Imagine you are a surgeon. You are working with your resident, nurses, anesthesiologist, and medical student on a complex procedure. A phone dings. “I am so sorry,” the student says. “It’s interview season — gotta scrub out and check my email!”
Now imagine you are the medical student. You have been away at school for three and a half years. You desperately want to match at a certain residency program. Everything you have done since high school has been for the purpose of achieving this dream. You are an excellent candidate. But for now, you’re trying to train. You hold retractors; the surgeon operates. Ding. You agonize over what your next step should be. If you don’t sign up for an interview slot within the next 10 minutes, you very likely could miss the opportunity to interview at whichever program is emailing you.
Next, the patient. Your abdomen is open. A student retracts tissue as doctors rearrange your bowels. Ding.
Does this seem like a problem to anyone else?
This is the reality that today’s medical students are facing. Residency programs regularly invite hundreds of students to sign up for a limited number of interview slots which are assigned on a first come, first served basis. Often, there will be a second round of interviews offered. Same process. One email. Any time, day or night. Limited slots. No merit involved — just response time.
It may sound like I am being dramatic (I am). But I am not being disingenuous. During interview season, variations of this situation play out across the country perhaps hundreds of times each day.
Imagine all the things that a medical student may want to do without being glued to their phone. Participating in rounds, sleeping, or possibly even enjoying the presence of their loved ones without an incessant, insidious, well founded anxiety that they could be missing out on something vitally important to the trajectory of their lives. This practice is simultaneously leading to the deterioration of medical student mental health and the decimation of educational value during interview scheduling season.
OK — we have identified the problem. That was the easy part. So how do we fix it?
There are several entities involved in varying capacities with the residency match process, including The National Residency Match Program (NRMP), Accreditation Council of Graduate medical education (ACGME), Association of American Medical Colleges (AAMC), and individual academic specialty groups. This list is not exhaustive, but it includes some of the most prominent stakeholders.
The way the system is designed, the onus of treating medical students humanely does not fall squarely on any single organization’s shoulders. No one dropped the ball. No one should be ashamed. However, each of these groups should be scrambling feverishly to rectify our current system.
Medical students, including representatives with the AAMC’s Organization of Student Representatives (OSR), have been kicking around solutions for a while. Suffice to say, solutions exist that would move the interview scheduling process in the right direction, if not outright solve the problem.
The NRMP, in their code of communication conduct, enumerates several specific behaviors that are prohibited for residency programs participating in the match. Many of these restrictions apply to the interview process. Could they not assume the responsibility of governing interview scheduling as well?
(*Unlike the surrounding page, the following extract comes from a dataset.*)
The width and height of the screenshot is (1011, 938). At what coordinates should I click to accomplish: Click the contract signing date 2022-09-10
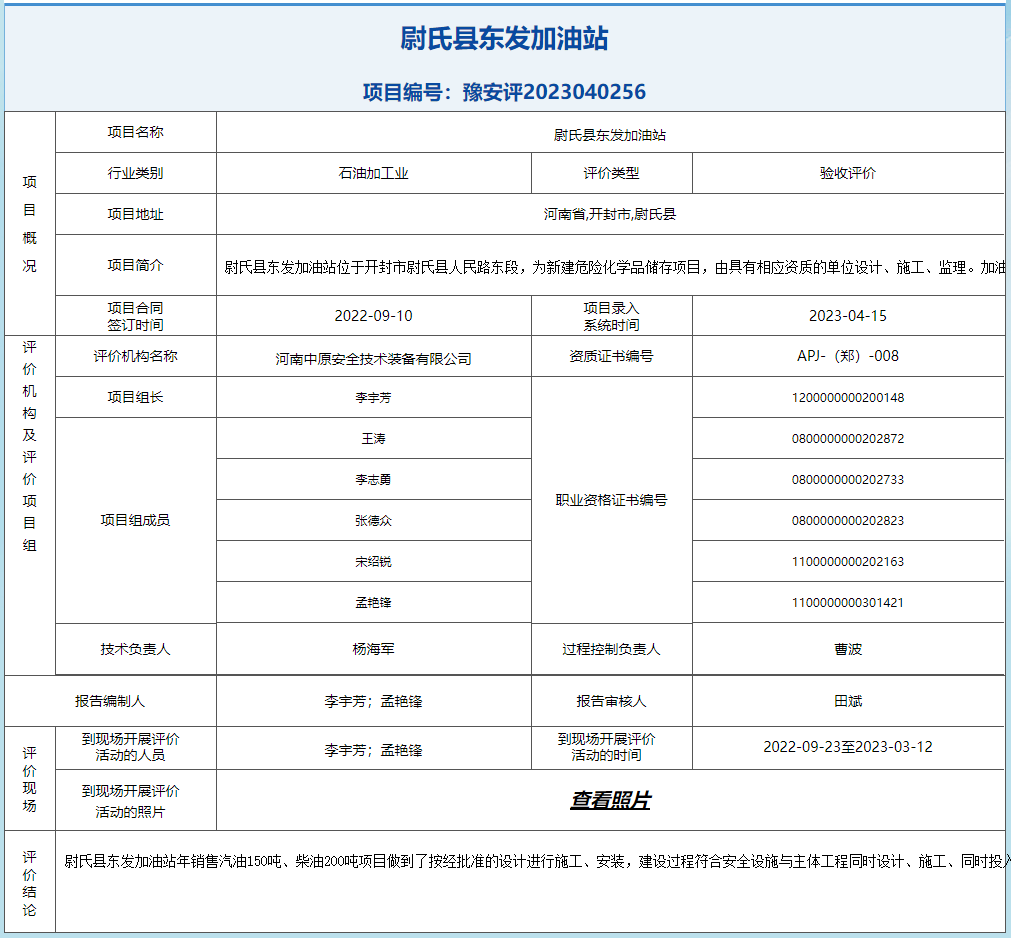pyautogui.click(x=373, y=316)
Can they not simply mandate that participating programs, acknowledging the gravity of the process and respecting students’ concerns, utilize a scheduling modality other than first come, first served?
If the NRMP is unable or unwilling to intervene in this matter, the AAMC and ACGME have a duty to speak loudly and publicly against the practice. As advocates for trainees, they must politely and firmly request the NRMP’s leadership, as the NRMP seems to be the only organization who has the appropriate entities in place to create and enforce such a policy.
I admit up front — this will require significant work, coordination, and systemization. Residency programs, scrounging for resources in the face of abysmal federal funding, may find it difficult to individually adopt more humane processes. High level conversations are required. Resources need to be allocated. Then again, private companies do exist which specialize in scheduling interviews both uniquely regarding the residency match and across other industries.
Medical students are rightly outraged by several factors involved in the match process, ranging from financial considerations to overemphasis on imperfect metrics for evaluating applicants. These quandaries will not be solved quickly. I aim to call attention to one specific area where intervention is feasible and overdue. It is time to end the practice of assigning interviews based upon which student is most successful at prioritizing their cell phone above all else.
Mark Mullen is a third year medical student at Saint Louis University and a member of the AAMC’s Organization of Student Representatives (OSR).